[Supplied text]

  • I dont think its to early. To avoid fornication you have to do it and your kids need a father figure in their life as well. But my only concern now is that 6miths is too early to fully know a divorcee. Have you found out if he is truly divorce or met his family to know if they accept you? Please do more investigation about the guy before you just jump into the wrong marriage all in the name to fill in the vacum. In all put it to God in prayer and let him direct you.

  • Marry him. You love him and he loves you too. Am sure your late hubby would be happy for you too. Whether you mourn for a year or two or 5 doesn’t Change anything. It’s almost a year already. A man won’t even wait this long sef. Do what makes you happy babe. God bless you.

  • So sorry for what your in laws put u through. But I will say this…your parents are 100% right. So beloved. Observe all protocols. If the guy truly loves & cares for you, he will wait for you. And remember also that this same guy is also observing u & waiting to see what u will do,alright. So be wise. Enjoy your singlehood again. Test & prove everything, after all,u wouldn’t want a repeat performance now,would you? Blessed be.

  • What matters in life is your happiness and not what people think. Go ahead and get married.

  • For me it’s too early, dunno know what your tradition demand of you about mourning, the courtship can still continue, packing to into house now is toooo early. He should understand and exercise patience. One more thing; am delighted that you found another LOVE….cheer

  • Follow ur heart sweetheart. Just make proper enquiries as regards the new guy. All the best.

  • Go ahead and marry him. If it were the other way round, your hubby would have gotten married a long ago. Your happiness is your responsibility not your parents’..

[/Supplied text]
[Records supplied]

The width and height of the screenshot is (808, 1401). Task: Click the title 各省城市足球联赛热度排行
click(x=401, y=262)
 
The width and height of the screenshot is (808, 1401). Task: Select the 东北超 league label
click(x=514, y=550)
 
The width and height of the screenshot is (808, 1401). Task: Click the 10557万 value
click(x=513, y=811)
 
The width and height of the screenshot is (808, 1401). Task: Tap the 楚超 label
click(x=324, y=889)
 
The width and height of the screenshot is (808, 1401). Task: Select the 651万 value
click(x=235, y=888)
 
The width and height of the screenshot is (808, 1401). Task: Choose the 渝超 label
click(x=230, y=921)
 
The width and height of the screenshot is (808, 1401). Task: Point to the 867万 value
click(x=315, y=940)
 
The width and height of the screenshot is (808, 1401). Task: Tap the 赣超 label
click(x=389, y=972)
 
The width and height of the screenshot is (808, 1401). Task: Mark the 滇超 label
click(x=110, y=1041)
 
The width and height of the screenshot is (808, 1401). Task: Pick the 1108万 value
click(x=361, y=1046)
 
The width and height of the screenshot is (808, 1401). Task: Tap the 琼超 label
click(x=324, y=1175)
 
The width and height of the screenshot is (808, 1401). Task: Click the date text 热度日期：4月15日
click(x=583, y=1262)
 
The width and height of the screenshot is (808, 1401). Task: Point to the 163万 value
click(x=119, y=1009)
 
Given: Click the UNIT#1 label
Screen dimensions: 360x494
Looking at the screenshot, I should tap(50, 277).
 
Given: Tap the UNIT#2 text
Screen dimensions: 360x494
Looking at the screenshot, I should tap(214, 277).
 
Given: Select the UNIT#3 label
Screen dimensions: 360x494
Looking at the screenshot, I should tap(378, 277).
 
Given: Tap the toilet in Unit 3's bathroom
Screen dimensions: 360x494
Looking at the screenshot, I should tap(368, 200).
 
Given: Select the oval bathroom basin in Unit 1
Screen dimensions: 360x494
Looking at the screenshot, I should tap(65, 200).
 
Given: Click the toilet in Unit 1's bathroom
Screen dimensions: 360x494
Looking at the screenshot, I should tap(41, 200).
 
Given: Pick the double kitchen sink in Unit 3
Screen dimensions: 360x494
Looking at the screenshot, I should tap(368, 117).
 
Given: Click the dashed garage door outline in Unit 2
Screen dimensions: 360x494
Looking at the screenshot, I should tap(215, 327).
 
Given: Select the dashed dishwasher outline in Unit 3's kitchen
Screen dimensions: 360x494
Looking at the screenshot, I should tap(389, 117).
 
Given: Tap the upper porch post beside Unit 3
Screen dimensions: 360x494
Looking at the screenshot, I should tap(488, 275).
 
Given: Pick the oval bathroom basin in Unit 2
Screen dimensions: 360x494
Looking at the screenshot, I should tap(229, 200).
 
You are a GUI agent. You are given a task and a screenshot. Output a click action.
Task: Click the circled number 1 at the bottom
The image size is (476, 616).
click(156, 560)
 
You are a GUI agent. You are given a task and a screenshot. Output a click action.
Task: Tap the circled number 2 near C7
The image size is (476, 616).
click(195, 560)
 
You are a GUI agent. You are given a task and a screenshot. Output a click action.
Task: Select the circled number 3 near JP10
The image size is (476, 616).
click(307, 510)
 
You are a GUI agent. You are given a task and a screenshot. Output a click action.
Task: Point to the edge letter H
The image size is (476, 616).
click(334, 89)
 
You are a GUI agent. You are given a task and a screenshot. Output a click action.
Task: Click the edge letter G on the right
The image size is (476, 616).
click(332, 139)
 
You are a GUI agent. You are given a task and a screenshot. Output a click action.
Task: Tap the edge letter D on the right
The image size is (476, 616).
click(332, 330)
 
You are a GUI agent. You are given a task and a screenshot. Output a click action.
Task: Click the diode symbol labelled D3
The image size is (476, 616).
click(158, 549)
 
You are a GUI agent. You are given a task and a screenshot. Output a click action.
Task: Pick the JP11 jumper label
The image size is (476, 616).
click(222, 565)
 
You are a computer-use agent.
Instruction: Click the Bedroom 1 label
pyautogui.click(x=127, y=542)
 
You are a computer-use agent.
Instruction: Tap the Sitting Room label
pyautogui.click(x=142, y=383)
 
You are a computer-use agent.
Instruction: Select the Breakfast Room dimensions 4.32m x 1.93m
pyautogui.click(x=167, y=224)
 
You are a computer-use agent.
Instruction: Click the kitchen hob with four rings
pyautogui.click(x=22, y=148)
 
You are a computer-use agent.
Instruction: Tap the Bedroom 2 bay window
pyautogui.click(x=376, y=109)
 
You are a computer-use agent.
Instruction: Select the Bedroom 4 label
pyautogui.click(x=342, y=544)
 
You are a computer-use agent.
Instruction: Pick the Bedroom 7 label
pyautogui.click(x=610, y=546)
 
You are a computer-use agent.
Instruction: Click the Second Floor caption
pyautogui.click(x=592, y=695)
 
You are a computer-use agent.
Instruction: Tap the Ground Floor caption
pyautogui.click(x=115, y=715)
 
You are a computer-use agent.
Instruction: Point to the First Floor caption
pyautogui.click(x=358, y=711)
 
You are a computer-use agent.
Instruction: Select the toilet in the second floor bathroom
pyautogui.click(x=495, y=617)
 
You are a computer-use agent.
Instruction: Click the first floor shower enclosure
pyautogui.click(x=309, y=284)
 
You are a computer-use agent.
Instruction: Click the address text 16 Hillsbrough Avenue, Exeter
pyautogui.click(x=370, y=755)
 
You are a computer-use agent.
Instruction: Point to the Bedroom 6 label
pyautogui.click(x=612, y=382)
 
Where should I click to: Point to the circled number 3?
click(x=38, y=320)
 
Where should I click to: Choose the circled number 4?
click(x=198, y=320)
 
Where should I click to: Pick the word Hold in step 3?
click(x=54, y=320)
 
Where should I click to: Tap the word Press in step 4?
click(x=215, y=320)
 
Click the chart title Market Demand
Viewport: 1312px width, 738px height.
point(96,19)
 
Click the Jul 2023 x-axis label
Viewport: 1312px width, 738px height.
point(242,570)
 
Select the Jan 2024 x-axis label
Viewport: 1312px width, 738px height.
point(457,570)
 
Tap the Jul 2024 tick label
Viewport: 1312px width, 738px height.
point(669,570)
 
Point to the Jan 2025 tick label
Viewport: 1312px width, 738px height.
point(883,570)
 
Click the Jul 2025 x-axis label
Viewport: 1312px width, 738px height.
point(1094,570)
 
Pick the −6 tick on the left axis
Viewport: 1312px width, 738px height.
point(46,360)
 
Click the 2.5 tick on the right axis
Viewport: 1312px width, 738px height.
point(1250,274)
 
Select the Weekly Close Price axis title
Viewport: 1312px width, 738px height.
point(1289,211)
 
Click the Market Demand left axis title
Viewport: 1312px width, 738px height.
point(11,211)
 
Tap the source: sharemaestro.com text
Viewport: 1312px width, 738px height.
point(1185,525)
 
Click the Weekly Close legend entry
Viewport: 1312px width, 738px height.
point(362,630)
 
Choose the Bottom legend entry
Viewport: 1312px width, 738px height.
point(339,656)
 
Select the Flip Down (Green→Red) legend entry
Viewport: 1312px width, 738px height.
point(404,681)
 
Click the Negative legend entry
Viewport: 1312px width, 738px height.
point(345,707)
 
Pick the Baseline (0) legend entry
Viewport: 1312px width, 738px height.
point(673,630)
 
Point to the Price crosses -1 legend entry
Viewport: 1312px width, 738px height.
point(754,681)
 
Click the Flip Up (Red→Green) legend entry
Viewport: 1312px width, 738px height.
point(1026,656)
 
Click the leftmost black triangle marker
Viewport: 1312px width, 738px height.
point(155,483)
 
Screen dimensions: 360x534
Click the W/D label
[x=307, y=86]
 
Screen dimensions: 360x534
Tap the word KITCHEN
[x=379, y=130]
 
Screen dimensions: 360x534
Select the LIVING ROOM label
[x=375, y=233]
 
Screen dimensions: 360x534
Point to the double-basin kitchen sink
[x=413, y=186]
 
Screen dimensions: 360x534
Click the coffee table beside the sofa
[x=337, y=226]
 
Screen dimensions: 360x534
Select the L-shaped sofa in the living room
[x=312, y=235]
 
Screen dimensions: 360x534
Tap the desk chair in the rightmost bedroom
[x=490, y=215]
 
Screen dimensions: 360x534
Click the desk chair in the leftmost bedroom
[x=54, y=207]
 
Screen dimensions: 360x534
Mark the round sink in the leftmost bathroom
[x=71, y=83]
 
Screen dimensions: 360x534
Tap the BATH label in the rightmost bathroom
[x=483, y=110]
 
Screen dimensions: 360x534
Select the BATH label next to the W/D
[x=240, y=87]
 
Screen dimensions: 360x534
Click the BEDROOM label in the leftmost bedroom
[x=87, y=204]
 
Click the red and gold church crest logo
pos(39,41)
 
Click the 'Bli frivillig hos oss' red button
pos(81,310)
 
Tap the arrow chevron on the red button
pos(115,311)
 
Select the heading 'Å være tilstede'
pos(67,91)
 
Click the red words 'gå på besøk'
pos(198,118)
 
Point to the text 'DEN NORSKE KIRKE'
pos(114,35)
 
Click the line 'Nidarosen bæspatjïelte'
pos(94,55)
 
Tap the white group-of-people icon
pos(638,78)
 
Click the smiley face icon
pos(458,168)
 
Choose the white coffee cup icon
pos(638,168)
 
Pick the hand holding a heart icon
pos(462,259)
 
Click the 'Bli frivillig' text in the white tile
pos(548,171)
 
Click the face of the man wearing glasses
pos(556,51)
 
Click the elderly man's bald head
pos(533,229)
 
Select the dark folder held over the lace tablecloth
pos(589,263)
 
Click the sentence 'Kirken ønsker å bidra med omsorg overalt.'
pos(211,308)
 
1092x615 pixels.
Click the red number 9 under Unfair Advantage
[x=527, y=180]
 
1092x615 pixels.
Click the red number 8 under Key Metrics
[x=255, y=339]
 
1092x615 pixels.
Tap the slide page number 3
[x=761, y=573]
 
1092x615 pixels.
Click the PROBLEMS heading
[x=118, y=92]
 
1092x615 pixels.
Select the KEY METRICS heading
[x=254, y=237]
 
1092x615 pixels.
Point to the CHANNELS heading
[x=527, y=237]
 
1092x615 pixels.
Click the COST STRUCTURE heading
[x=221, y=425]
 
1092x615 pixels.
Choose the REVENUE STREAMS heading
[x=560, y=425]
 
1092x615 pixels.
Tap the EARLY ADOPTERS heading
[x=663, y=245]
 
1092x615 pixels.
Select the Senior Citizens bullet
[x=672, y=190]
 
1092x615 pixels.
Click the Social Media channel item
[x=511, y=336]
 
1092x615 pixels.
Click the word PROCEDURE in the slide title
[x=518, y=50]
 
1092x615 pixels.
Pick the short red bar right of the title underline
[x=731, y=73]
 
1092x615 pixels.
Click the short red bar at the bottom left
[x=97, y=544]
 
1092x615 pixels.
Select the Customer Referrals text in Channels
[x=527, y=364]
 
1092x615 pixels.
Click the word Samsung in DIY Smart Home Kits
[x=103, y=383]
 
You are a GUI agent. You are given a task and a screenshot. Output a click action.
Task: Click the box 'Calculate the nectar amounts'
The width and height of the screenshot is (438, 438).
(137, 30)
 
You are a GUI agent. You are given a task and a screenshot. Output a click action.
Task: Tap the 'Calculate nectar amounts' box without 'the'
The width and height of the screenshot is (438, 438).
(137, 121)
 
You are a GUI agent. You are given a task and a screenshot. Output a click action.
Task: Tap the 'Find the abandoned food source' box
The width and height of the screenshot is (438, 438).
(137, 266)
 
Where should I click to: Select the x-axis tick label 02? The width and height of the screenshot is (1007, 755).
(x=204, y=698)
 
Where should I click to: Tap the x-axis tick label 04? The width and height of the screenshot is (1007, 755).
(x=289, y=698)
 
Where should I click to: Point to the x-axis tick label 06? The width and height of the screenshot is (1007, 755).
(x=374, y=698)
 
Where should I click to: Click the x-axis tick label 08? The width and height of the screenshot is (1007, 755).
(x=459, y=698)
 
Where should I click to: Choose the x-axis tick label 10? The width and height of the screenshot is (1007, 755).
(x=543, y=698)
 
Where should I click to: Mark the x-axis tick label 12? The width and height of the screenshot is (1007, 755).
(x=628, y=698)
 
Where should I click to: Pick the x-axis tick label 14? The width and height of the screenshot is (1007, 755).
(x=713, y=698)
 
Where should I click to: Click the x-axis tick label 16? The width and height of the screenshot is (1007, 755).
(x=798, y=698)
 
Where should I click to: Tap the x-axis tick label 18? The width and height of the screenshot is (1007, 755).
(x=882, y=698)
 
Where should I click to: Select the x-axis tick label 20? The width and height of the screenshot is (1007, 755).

[/Records supplied]

What you are asked to do
Continue the comments advising a widow about remarrying, starting after the last comment shown.

Task result
  • Keep talking to them and let your siblings too beg them on your behalf.They will see reasons with you.All the best

  • Pls give it a little more time at list a year it’s a sign of respect to ur late husband

  • Personally, it’s not too soon. But why the hurry? You know the elders hold the african tradition in high esteem so if you’ve not finished mourning your late husband as tradition demands pls wait untill the time is up in order to avoid any problems in the family. If the man truly loves you, he will wait. But if you’ve finished mourning and your parents still think that it’s early to remarry, maybe you should find a way to convince them. Hope you know the man enough and that his kids accepts you too. Good luck.

  • i would say u wait a little not really because i tnk its too early but because I feel u should take a little more time to study him…..

  • People telling u here to marry won’t do it if they happen to be in your shoe,tradition is tradition..if the man really love u he’ll wait for u to mourn your husband,& use that time to study him,now u are venerable,emotional down & you may not be thinking I implore you to think properly before you make a mistake

  • Pls wait a little wile before getting another marriage,seems u were praying fervently for the cancer to take him away so u can re marry

  • Dearie, u need ample time to test the genuineness of this new love cus this man may simply be looking for a nanny in the name of a wife to nuture his kids for him so tread carefully. All the best

  • Things are moving so fast for you. Your husband died in April, eight months after you met this guy and six months after you want to marry him. I think you need to wait for sometime to be sure of your emotions. A woman is very vulnerable after going through the trauma of losing her husband and it’s very easy to rush into a relationship for solace. Pls take time to think about what you want to go into and remember your kids will be involved. Are they emotionally ready for this? These kids may query you later when they are grown up. Pls let this man wait for another year, while you use the time to sort out your life.

  • Please you need to marry in the Lord, give your life to Jesus so that you will no go and marry wrongly. I do not support you marrying divorced man, since you may not know why he divorce his wife, he may do same to you. moreover is not biblical.

  • I think you should wait. This new guy may probably be testing your intelligence. It means if he’s probably your ex-hubby, you will treat him the same way. At least mourn a year and put yourself together. Let him be your friend for now. My opinion anyway.